Sadiki screamed in pain and fell to her knees, then scrambled backward across the floor. Her finger squeezed the trigger, firing off shots at random, and behind the cloak of blindness, she heard metal screeching and twisting around her, as if something bigger than she’d ever seen was dragging itself out of the wall.

Then she knew what it was.

The Wolf Worm.

Clutching the blaster in her right hand, she wiped her left wrist across her eyes in an attempt to clear her vision, but she still couldn’t see. If anything, the blindness had become more pervasive, overtaking whatever remained of her vision and stranding her in total blackness.

Backing her way into the far corner, extending the blaster outward in her trembling grasp, she held her breath and listened for the thing’s approach, tracking its advance purely by sense of sound. She could hear it, the massive weight of the thing, the sticky squelching of its advance toward her across the floor of the datacenter.

Sadiki fired again, three times in quick succession, and tried to remember how many rounds she’d already squeezed off. The KYD held seventy-five shots, so there was no immediate threat of running out of ammo … but who knew how long this would be her only weapon?

Somewhere in the enervated darkness, the thing in front of her moved again. For an instant Sadiki almost considered making a blind run for the hatchway on the opposite side of the room—she thought she could find it from memory, but if she was wrong …

She listened, visualizing it.

And then all sound disappeared.

She squeezed the blaster’s trigger again, felt it recoil slightly, but heard nothing. Her entire universe became one of pin-drop silence. It was as if she’d gone deaf as well as blind, all her most vital sensory organs abandoning her at the moment she needed them most.

And then Sadiki realized what was happening.

Somehow the sealed datacenter had put itself into silent mode.

“No!” she cried into the void, but the soundproof systems devoured her voice, swallowing it whole, along with every other sonic disturbance. She had no sense of where the thing was now, how close or far away, whether it was hovering just centimeters from her face, its maw open and ready to latch onto her.
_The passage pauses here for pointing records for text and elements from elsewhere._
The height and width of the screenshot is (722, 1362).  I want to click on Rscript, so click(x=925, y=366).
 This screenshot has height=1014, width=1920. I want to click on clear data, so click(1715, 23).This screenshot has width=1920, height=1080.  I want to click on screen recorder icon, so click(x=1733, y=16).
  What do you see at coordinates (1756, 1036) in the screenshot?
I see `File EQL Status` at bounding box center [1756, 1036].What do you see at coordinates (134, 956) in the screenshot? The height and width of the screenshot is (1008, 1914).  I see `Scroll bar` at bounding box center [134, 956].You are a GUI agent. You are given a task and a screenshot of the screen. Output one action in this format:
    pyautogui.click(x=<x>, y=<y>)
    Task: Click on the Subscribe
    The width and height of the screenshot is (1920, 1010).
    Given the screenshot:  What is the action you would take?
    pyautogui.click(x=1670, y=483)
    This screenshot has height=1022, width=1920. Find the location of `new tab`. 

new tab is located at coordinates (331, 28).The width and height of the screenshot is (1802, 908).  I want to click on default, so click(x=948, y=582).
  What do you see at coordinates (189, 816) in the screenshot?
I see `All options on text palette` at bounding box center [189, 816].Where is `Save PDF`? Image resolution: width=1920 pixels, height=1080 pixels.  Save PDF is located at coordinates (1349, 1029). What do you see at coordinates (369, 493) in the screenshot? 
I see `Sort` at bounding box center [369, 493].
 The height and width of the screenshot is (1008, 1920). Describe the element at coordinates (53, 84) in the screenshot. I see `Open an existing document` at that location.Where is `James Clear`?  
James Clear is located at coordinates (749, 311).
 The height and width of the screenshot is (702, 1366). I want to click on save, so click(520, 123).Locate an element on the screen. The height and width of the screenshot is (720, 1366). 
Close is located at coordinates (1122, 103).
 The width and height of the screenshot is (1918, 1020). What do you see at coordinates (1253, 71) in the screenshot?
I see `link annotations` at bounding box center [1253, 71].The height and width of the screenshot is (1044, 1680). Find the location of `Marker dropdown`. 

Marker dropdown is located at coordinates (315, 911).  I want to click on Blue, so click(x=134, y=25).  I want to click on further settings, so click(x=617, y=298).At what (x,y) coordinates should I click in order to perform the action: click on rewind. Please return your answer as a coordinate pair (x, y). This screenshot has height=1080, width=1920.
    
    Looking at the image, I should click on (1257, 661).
Panic seized her, and she started firing randomly into the great expanse of darkness, swinging the weapon back and forth, strafing the space around her as if she could somehow shoot a hole through it, penetrating the thick layer of isolation that had left her utterly exposed here.

At last the blaster stopped recoiling, and she realized it was empty.

“No,” Sadiki croaked again, but heard nothing. “No.”

This wasn’t happening. Couldn’t be. Not now, after she’d come so far and worked so hard to build her empire. From the beginning, she’d taken every precaution, calculated every risk, considered every angle. For all of it to end up here, with her crouched in some remote corner, blind, deaf, and mute …

Tears formed in her sightless eyes, and her body started trembling, the imperfect balance of sanity tipping away from her in increments. Knees drawn up against her chest, arms extended, she gripped the useless weapon in both hands, as though if she held on to it tightly enough, it might yet save her.

She was still sitting like that when it fell upon her.